В конце лета начали набирать и по мере набора тискать листами «Путешествие из Петербурга в Москву».
Работа двигалась медленно. И сам Радищев, и его люди только еще осваивали сложную типографскую работу (настоящих типографщиков со стороны он не стал нанимать, чтобы не напасть по несчастной случайности на доносчика) Печатание «Путешествия» по самым оптимистическим подсчетам затягивалось не менее, чем на год. Поэтому книгу об Ушакове Радищев отдал печатать в сенатскую типографию.
В декабре, когда в домашней типографии уже громоздились высокие кипы готовых листов «Путешествия», сенатская типография кончила печатать «Житие Федора Васильевича Ушакова».
События во Франции придали неожиданную остроту книге об Ушакове. Иные ее страницы, которые прежде, может быть, даже и не особенно были бы замечены, теперь воспринимались как намек на современные обстоятельства. Даже война с приставленным для надзора над студентами майором Бокумом и та заставляла вспоминать революцию. А вольные мысли о свободе, о равенстве, о правах человека… Да что там говорить!
Радищев послал экземпляр в Берлин Кутузову, подарил кое–кому в Петербурге, преподнес графу Воронцову.
В столичном обществе книгу Радищева заметили, с легкостью расшифровали имена.
Александр Николаевич начал замечать, что к нему проявляют интерес малознакомые и вовсе незнакомые люди. Однажды на улице он услышал обрывок разговора. Какой–то полный господин, по виду обладатель не менее семи–восьми тысяч крепостных душ, глядя в его сторону, сказал с театральным негодованием:
— Какая дерзость! Позволительно ли говорить так! В нынешнее–то время и при нынешних–то смутных и угрожающих обстоятельствах подобные проповеди и намеки более чем дерзость, это… это… лучше сказать по–французски: это — провокасьон. Да! Провокасьон!

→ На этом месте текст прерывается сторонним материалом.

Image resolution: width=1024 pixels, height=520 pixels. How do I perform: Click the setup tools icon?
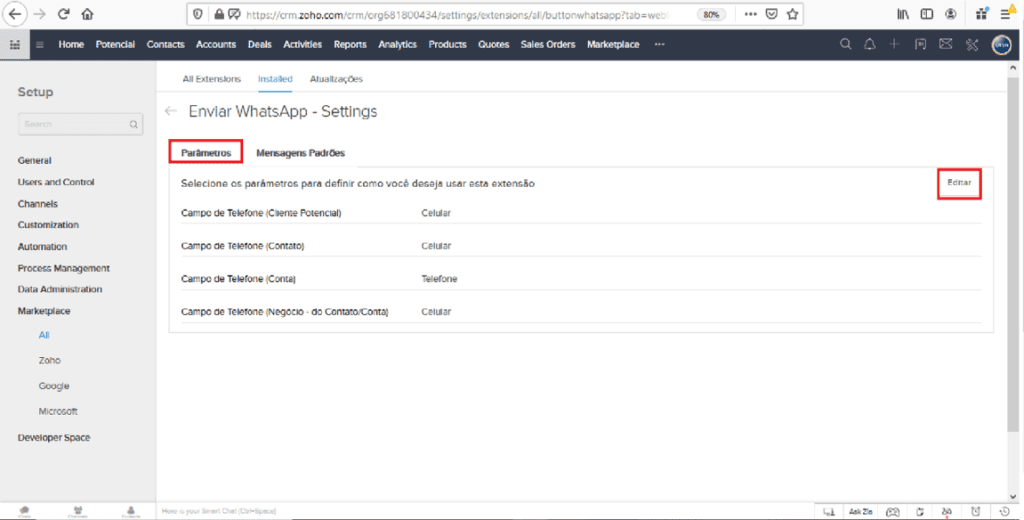(x=971, y=45)
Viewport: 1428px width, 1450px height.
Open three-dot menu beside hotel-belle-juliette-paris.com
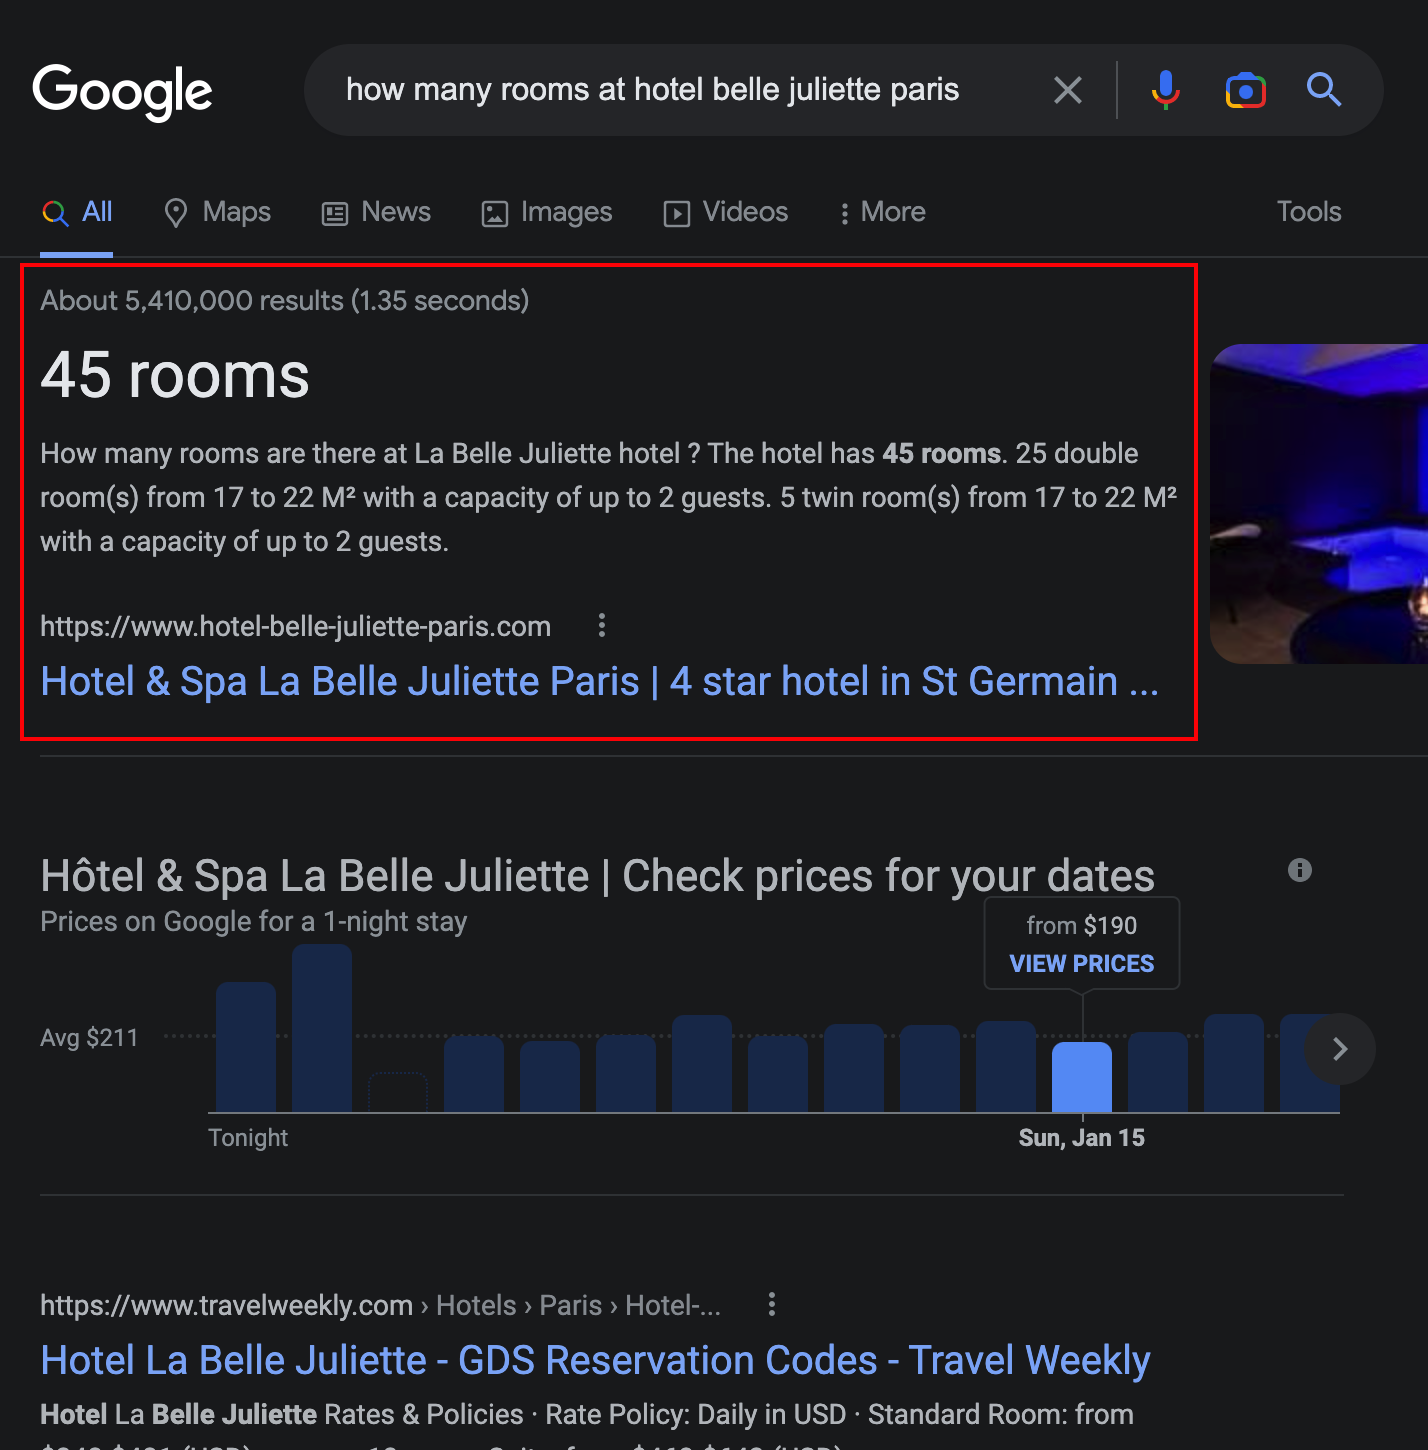pos(601,626)
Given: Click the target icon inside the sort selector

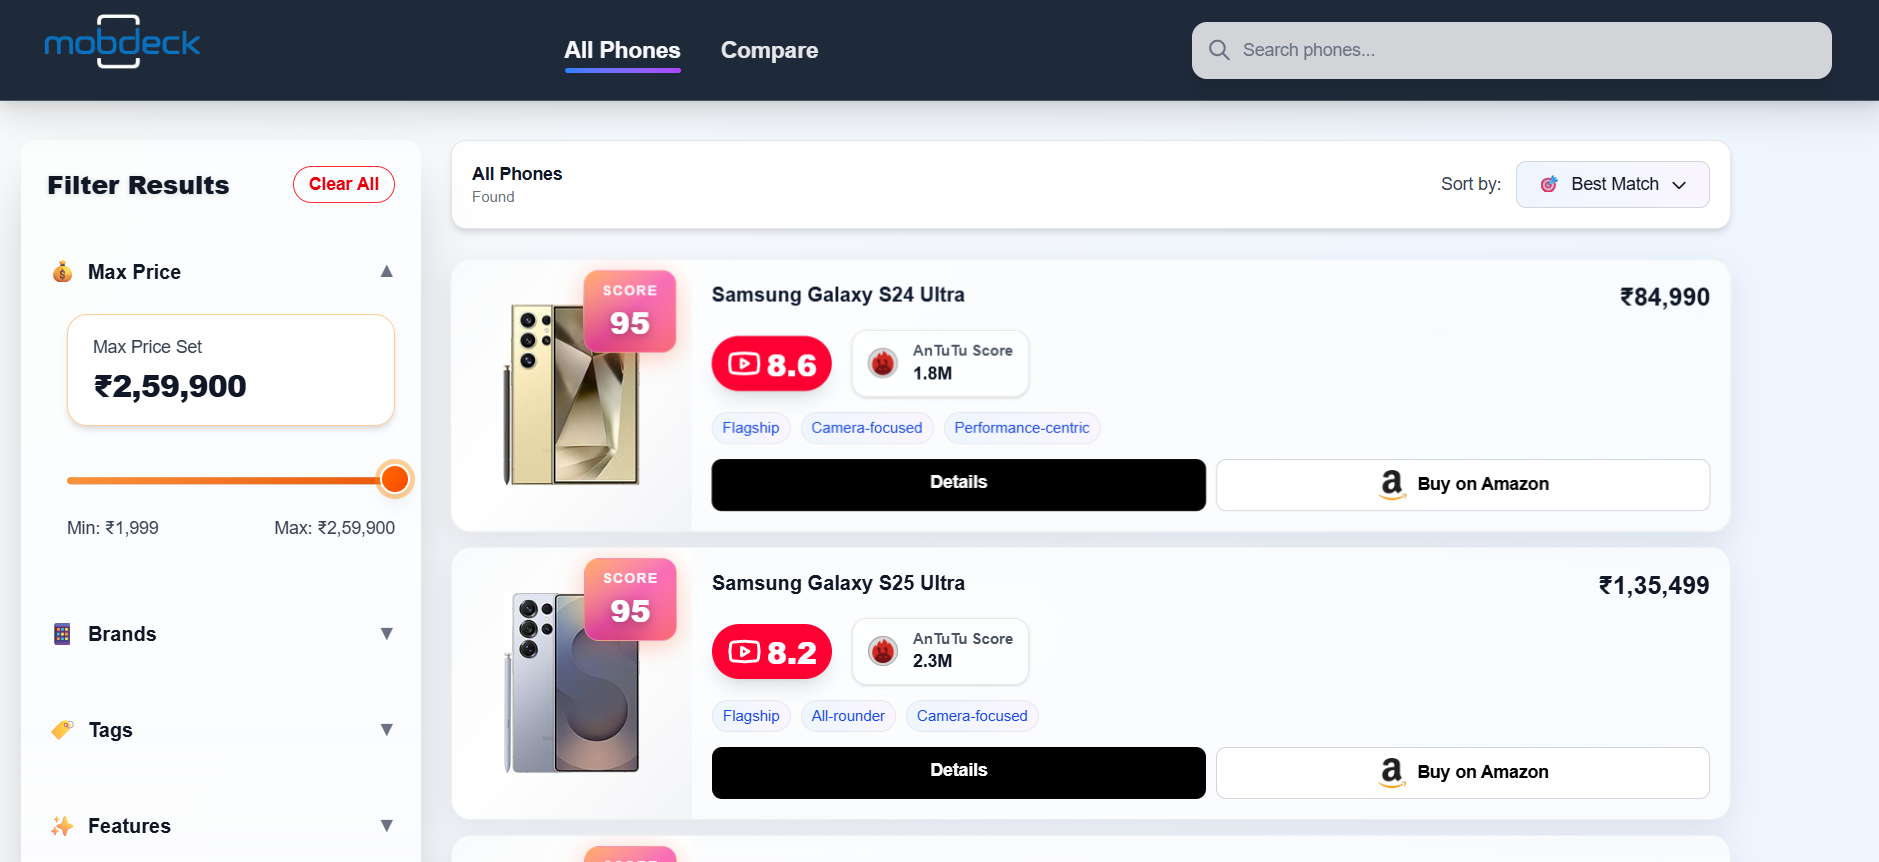Looking at the screenshot, I should [1549, 184].
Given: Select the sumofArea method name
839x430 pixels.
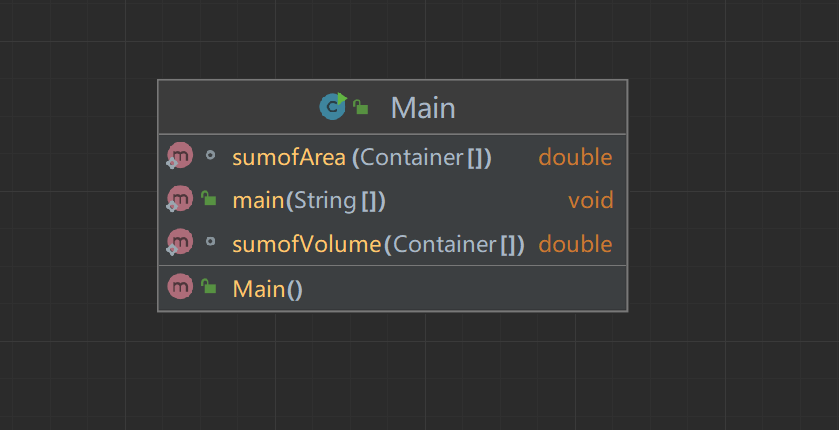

— Однако в книге имеются справедливые замечания, — возразил его собеседник.
— Провокасьон! — выкрикнул обладатель душ. — Все, до слова, провокасьон!
Ждали, что скажет императрица, которая всегда интересовалась книжными новинками.
В пятницу Радищев явился к графу Александру Романовичу Воронцову с обычным еженедельным отчетом о таможенных делах.
Как раз накануне у графа был разговор в Зимнем дворце с сестрой — княгиней Екатериной Романовной Дашковой.
— Александр Романыч, — сказала сестра, — твой протеже, судя по всему, страдает писательским зудом, хотя стиль у него не разработан и в мыслях путаница.
Граф взял сестру под руку и отвел в сторону:
— Что–нибудь говорено?
— Пока ничего. Кроме предположения, что писательский зуд может побудить Радищева написать впоследствии что–нибудь более предосудительное. — И княгиня погрозила пальцем.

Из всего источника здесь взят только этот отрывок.